• _What is needed_:
Using the listing that follows, filter out every line lacking the string "arrow" and return the rest.

───── Input records ─────

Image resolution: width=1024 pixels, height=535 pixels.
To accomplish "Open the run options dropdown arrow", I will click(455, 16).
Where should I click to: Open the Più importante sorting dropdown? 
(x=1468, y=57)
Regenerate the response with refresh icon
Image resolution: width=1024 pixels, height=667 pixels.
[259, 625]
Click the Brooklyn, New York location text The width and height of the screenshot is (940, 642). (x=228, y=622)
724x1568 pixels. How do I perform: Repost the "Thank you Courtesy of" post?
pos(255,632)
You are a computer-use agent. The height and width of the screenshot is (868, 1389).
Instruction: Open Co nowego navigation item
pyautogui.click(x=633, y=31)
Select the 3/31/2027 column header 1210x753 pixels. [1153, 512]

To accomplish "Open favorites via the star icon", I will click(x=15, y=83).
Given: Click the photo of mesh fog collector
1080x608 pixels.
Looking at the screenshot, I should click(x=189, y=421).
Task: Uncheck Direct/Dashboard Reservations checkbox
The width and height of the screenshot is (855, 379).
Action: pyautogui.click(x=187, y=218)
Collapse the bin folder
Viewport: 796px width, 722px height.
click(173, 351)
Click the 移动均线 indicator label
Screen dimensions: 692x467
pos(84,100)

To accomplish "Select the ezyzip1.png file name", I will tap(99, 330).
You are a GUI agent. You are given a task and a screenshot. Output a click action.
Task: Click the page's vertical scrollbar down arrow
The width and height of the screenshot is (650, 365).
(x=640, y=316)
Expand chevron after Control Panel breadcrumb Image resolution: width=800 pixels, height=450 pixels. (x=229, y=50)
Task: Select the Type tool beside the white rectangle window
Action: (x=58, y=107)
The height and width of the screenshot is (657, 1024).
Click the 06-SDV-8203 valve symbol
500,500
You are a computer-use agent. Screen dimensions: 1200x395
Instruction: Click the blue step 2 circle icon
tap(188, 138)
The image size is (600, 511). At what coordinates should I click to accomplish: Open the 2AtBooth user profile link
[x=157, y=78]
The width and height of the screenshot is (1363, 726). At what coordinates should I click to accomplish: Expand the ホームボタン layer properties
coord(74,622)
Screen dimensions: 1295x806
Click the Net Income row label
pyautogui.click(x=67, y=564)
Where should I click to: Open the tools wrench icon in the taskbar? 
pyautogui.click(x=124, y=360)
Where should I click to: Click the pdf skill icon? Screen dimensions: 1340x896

─────

• _Exercise result_:
To accomplish "Open the run options dropdown arrow", I will click(455, 16).
Task: Click the page's vertical scrollbar down arrow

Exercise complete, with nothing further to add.